Texte proposé —
09/05/2019
Abondance de paroles jamais ne sera nourriture (proverbe malgache)
Revenant d’une rando à vélo, les yeux éblouis pleins de souvenirs de paysages de gorges somptueuses ou de cette grotte Chauvet merveilleusement reconstruite ou des échanges croquignolets des 4 générations présentes, je ne me sens pas capable de les exprimer à la hauteur voulue. Je n’ai plus qu’à revenir vers un quotidien fadasse plus à ma portée.
Réveillé pourtant ce matin par cette curiosité : pour 40% de votants attendus, on compte 33 listes aux européennes. Certes pas toutes fanatiques du destin européen. Ne serait-ce que les présumées 2 premières très occupées à rejouer la revanche de la présidentielle. Et il faut bien tout le brouhaha médiatique pour que le demi-point qui les séparerait soit considéré comme l’enjeu majeur de l’élection.

Une série d'items —

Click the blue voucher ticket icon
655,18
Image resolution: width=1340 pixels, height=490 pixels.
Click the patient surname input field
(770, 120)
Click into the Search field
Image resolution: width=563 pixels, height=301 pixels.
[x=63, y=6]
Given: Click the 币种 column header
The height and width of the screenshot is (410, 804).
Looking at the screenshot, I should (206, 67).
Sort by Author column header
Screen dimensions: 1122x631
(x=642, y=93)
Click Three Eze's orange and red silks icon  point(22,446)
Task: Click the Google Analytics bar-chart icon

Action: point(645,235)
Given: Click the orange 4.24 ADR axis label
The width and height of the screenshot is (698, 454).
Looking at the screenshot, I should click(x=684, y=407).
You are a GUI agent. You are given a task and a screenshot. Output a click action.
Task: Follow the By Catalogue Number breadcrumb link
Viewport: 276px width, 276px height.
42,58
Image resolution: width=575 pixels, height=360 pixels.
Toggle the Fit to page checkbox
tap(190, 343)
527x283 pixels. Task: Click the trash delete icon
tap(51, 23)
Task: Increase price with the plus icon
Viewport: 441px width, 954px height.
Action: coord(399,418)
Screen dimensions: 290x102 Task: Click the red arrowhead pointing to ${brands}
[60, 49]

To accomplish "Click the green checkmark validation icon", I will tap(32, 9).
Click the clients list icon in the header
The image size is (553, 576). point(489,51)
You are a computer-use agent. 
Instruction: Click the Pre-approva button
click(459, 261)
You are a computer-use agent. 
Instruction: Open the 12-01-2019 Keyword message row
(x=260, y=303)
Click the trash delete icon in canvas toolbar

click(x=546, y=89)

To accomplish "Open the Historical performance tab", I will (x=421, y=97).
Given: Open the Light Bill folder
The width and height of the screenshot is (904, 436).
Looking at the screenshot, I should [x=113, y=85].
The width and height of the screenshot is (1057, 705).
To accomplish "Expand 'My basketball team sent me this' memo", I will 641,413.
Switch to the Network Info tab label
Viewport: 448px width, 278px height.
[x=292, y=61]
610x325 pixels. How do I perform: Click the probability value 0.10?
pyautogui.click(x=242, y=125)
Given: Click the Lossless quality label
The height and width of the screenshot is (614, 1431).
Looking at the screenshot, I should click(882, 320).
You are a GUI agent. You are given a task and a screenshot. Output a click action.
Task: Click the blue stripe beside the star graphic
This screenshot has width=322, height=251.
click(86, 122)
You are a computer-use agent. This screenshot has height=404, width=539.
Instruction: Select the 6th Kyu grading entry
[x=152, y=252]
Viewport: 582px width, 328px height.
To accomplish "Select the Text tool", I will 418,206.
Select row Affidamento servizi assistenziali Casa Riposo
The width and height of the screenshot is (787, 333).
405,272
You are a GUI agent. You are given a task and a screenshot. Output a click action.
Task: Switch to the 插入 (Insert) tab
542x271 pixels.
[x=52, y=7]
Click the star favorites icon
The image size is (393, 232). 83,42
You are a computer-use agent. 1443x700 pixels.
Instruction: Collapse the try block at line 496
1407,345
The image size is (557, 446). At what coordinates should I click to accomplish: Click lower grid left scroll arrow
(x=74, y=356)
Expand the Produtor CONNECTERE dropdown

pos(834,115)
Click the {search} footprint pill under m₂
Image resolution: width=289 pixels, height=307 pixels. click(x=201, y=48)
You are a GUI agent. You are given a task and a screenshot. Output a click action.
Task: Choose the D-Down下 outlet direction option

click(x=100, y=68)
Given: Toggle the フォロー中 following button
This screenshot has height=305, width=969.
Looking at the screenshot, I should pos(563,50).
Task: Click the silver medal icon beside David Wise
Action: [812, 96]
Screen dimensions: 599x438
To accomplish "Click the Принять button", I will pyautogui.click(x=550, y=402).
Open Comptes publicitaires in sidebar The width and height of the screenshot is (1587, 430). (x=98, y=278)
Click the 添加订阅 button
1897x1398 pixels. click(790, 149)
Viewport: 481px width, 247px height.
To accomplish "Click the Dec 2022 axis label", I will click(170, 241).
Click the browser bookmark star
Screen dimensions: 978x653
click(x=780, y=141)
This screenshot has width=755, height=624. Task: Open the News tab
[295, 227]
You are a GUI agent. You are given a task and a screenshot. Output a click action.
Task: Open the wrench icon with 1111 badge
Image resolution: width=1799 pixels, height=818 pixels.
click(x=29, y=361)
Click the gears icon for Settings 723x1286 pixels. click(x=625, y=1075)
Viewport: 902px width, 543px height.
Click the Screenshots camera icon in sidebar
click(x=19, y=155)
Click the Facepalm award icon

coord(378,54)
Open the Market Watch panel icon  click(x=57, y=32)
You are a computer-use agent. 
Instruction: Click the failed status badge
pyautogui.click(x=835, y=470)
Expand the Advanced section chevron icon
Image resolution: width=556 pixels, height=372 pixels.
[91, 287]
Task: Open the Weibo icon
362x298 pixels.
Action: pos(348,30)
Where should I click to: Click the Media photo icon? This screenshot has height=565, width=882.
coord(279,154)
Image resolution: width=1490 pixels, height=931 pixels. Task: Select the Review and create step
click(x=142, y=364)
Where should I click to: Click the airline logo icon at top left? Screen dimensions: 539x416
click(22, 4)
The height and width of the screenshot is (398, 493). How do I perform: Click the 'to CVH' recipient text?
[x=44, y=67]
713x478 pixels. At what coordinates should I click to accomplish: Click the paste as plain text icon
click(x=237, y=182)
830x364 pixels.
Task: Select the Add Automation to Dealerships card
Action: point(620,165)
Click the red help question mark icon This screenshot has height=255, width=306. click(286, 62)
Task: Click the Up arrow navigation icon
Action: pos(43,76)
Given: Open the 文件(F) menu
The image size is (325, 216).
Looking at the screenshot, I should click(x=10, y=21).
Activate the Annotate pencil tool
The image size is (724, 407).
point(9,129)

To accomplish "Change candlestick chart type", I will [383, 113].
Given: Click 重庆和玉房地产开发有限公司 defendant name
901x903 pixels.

Travail demandé —
• A. Répondez aux questions suivantes à partir du texte sur les élections européennes.
(i) Quelle grotte figure parmi les souvenirs de la randonnée à vélo ?
(ii) Quel pourcentage de votants est attendu ?
(iii) Combien de listes compte-t-on aux européennes ?
• B. Prolongez le texte sur les élections européennes à la suite de sa dernière phrase.

Réponses attendues —
• A.
(i) La grotte Chauvet.
(ii) 40 %.
(iii) 33 listes.

• B.
Dans le capharnaüm annoncé, les partis de gauche ont joué leur partition habituelle : le fake-puzzle. Soit des pièces disséminées partout et il faut absolument éviter que l’une s’emboite avec une autre. Si par hasard cela se produisait, au vu des échanges vipérins qui ont précédé, l’allure du tableau ainsi réalisé serait d’un piètre goût.
Ces milliers de gilets jaunes qui ont réussi à perturber le fonctionnement de l’état se devaient d’être là. A leur façon : avec 3 listes irréconciliables. De ce qu’on avait pu saisir sur les ronds-points, il n’émanait pas de leurs discussions un ardent souci de restaurer l’Europe.
Cette élection a le don de faire surgir un certain nombre de candidats-clowns. Ils sont rejoints cette fois-ci par de nouveaux artistes tels que le « parti animaliste » ou le « parti pirate ». Malgré son côté folklorique, la liste « esperanto » a du moins une coloration qui pourrait être européenne.
Ces européennes nous offrent une autre bizarrerie. Alors qu’à la création de l’Europe, on voulait cimenter la paix entre les nations, c’est maintenant dans chaque nation qu’elle provoque la guerre !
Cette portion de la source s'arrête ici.